Le 12 février dernier, 300 ouvriers de la FGTB avaient débrayé se sentant en insécurité en raison du maintien de la présence, au sein même de l'atelier montage, du travailleur incriminé. Ils avaient insisté auprès de la direction pour écarter le travailleur en question tant au niveau de ses prestations syndicales que du travail, obtenant finalement gain de cause. La grève avait dès lors cessé au lendemain de l'action nationale. Si le travail a pu reprendre, la CSC a, à son tour, décidé de bloquer l'entrée de l'entreprise d'armement herstalienne vendredi dernier, contestant la sanction prise envers son affilié-délégué.

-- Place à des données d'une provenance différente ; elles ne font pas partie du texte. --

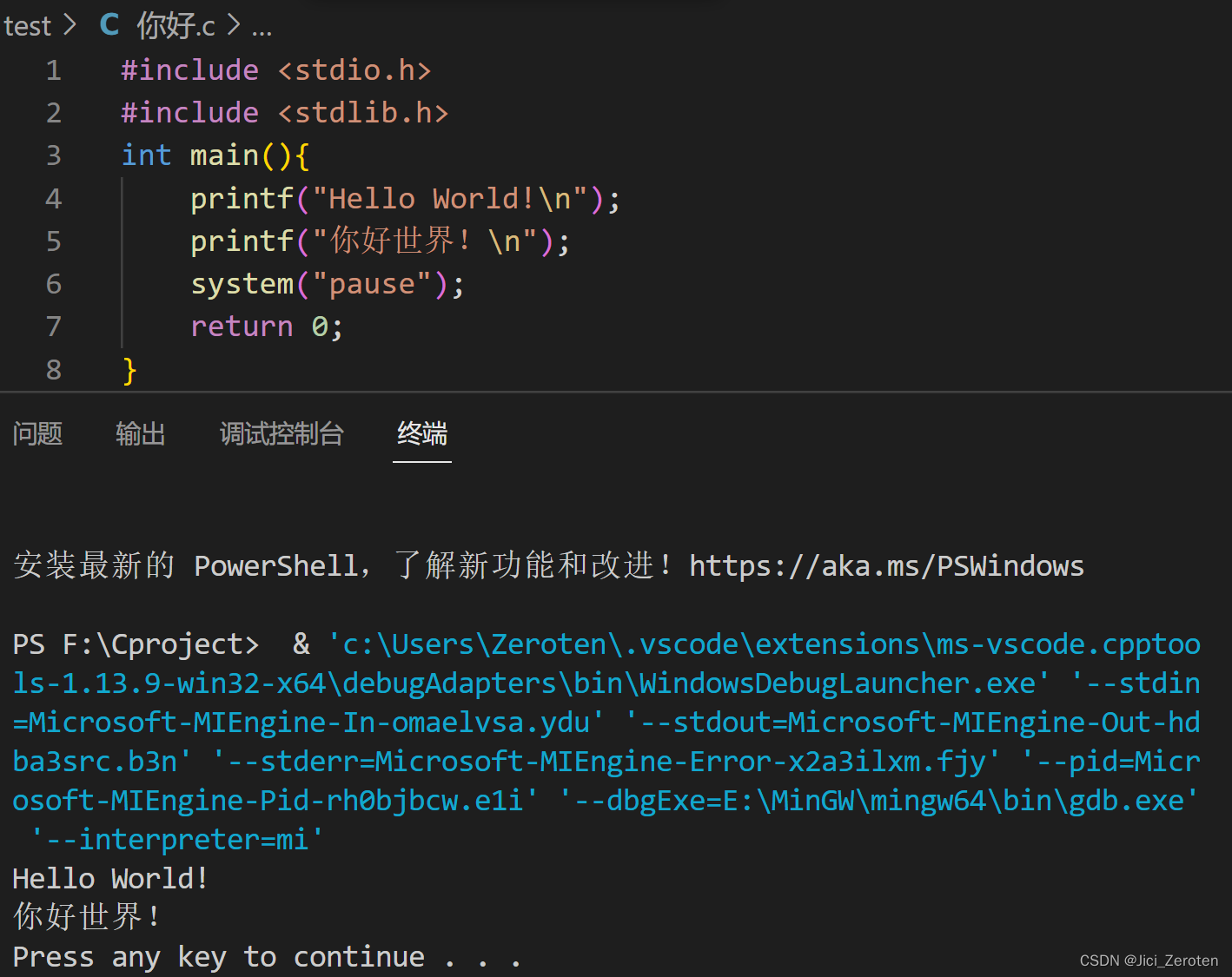
Task: Click the Hello World! text in the terminal
Action: [x=109, y=877]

La direction a rétorqué qu'il s'agissait "d'une mesure de sécurité pour notre affilé et non d'une sanction", souligne Béatrice Louviaux, permanente syndicale principale CSC Metea qui y voit surtout une atteinte à la liberté syndicale. Elle espère pouvoir entrer en contact avec la direction et refuse catégoriquement ce déplacement "non-concerté". Elle sollicite dès lors le retour du travailleur dans son atelier où il pourra également exercer son mandat, ou à tout le moins une décision négociée.

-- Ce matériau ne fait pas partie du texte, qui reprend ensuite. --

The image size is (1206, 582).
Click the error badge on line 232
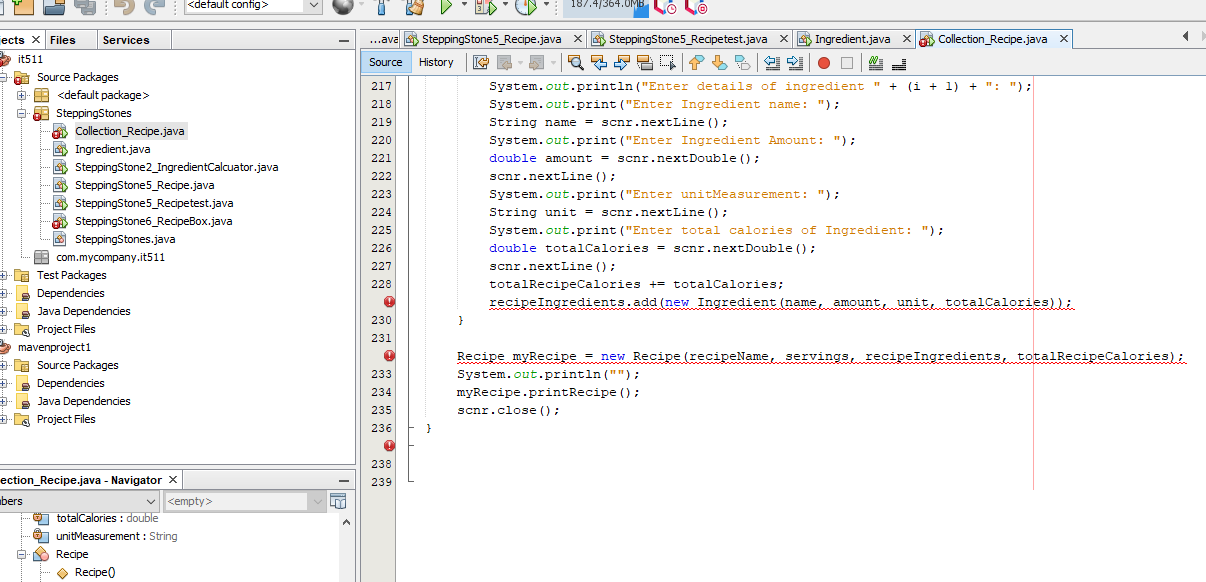pyautogui.click(x=389, y=354)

La CSC annonce par ailleurs qu'elle entamera des actions judiciaires pour calomnie et diffamation à l'encontre des collègues pour les raisons qui ont débouché sur l'altercation et l'actuel confit social. La situation s'est envenimée dans l'atelier début février lorsque le travailleur avait reçu un rapport négatif concernant sa productivité. Il estimait que la pièce incriminée n'était pas la sienne et qu'elle avait été sabotée par ses collègues. Une nouvelle assemblée générale est programmée mardi matin afin d'évaluer les suites à donner au mouvement.